Purpose : Transducin is a heterotrimeric G protein which is a component of this phototransduction cascade. The rod-specific Transducin α-subunit, Gnat1, is known to regulate light/dark adaptation by changing its subcellular localization depending on light. Our previous study revealed that Gnat1 translocation in rod photoreceptor cells under the light/dark conditions requires the E3 ligase Klhl18-mediated ubiquitination and degradation of Unc119, a Gnat1-binding protein. A mutation in the human UNC119 gene is known to be associated with cone-rod dystrophy; however, its underlying pathological mechanism remains unclear.
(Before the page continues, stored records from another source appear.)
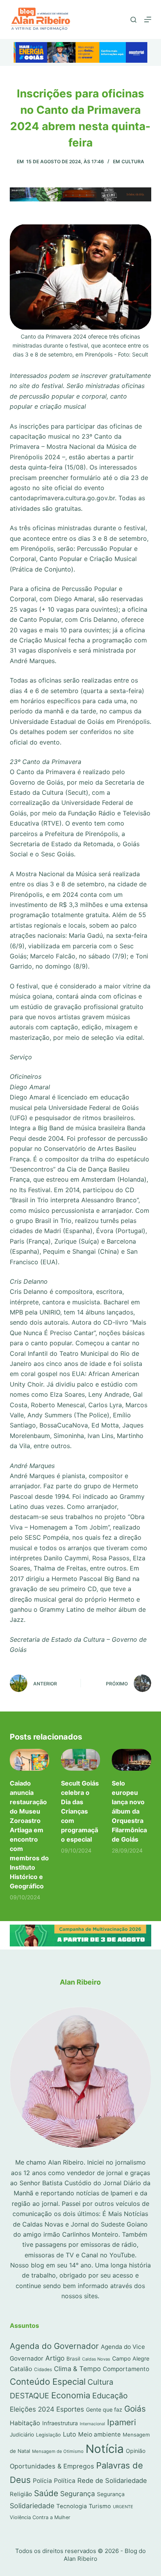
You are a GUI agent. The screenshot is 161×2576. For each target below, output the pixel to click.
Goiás (135, 2409)
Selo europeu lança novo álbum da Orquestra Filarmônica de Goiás (129, 1811)
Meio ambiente (99, 2434)
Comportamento (126, 2369)
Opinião (135, 2450)
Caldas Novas (96, 2359)
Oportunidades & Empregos (52, 2466)
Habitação (25, 2423)
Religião (21, 2494)
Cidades (43, 2369)
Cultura (133, 161)
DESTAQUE (29, 2395)
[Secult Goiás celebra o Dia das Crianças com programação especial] (80, 1760)
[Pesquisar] (133, 20)
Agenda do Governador (54, 2346)
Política (64, 2480)
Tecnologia (71, 2506)
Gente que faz (104, 2409)
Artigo (54, 2358)
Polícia (42, 2480)
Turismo (100, 2506)
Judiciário (22, 2434)
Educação (110, 2395)
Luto (69, 2434)
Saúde (46, 2493)
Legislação (48, 2435)
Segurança (77, 2494)
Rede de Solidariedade (112, 2480)
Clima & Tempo (77, 2369)
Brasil (73, 2358)
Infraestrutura (60, 2423)
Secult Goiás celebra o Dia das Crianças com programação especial (80, 1811)
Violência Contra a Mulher (40, 2517)
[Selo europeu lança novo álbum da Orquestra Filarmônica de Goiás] (131, 1760)
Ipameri (121, 2422)
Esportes (70, 2409)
Methods : In order to investigate the mechanism of cone-rod dystrophy caused by UNC119 mutation, we generated Unc119-deficient (Unc119^-/-) mice. We performed ERG and histological analyses at 1 month (1M), 6 M, and 12M in the retina. In addition, we performed biochemical analyses using the HEK293T cell line to investigate whether and how the human UNC119 mutation affects the UNC119 function.

Results : ERG analyses showed that photopic responses in Unc119^-/- mice were lower than those in the control mice both at 1 M and 6 M. Unc119^-/- mice exhibited reduced photopic and scotopic responses compared to those in control mice at 12 M. We immunostained cone and rod outer segments at 1M, 6M, and 12M. While we observed outer segments degeneration and mislocalization of cone opsins only in cones at 1M and 6M, disorganized rod and cone outer segments were observed in the Unc119^-/- retina at 12M. Co-immunoprecipitation analysis showed that UNC119 binds to GNAT2 and NPHP3. In addition, we observed that human UNC119 mutation inhibits the interaction of UNC119 with GNAT1, GNAT2, and NPHP3.

Conclusions : Our results suggest that the Unc119 deficiency leads to progressive photoreceptor degeneration, such as cone-rod dystrophy. GNAT1, GNAT2, and NPHP3 mutations are known to cause retinal degeneration diseases in human; therefore, human UNC119 mutation may inhibit these proteins function. Our current study will advance our understanding of the function of G proteins in the retina and the pathological mechanism of cone-rod dystrophy.

This abstract was presented at the 2024 ARVO Annual Meeting, held in Seattle, WA, May 5-9, 2024.